### Records provided
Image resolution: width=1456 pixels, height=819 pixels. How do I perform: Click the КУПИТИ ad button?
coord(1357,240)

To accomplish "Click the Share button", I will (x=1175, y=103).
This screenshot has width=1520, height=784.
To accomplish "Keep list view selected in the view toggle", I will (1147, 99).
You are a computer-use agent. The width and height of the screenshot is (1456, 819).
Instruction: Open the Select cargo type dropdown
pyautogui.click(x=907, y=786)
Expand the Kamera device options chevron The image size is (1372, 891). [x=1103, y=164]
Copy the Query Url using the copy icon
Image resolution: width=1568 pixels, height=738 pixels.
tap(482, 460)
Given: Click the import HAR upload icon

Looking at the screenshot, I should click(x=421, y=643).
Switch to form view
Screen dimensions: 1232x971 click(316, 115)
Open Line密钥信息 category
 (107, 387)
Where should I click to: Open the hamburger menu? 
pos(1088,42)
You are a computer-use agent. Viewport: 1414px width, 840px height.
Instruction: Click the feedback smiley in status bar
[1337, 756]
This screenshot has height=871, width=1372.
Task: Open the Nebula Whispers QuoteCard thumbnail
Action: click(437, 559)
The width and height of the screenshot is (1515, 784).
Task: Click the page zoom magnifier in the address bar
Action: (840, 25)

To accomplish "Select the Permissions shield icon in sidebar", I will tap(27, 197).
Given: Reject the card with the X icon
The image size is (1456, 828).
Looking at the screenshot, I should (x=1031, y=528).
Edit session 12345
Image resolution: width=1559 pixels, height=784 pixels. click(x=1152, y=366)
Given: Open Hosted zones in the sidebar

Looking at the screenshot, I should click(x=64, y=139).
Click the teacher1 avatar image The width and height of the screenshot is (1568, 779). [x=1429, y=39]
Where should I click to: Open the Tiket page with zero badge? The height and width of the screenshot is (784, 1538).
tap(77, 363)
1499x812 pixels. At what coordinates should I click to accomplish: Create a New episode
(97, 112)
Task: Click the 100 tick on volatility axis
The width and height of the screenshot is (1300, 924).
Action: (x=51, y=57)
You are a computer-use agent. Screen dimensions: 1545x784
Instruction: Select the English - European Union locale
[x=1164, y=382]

### Problem to work on
Pull out every line in the data above that has the word "computer".

### Result
You are a computer-use agent. The width and height of the screenshot is (1456, 819).
You are a computer-use agent. Viewport: 1414px width, 840px height.
You are a computer-use agent. Screen dimensions: 1545x784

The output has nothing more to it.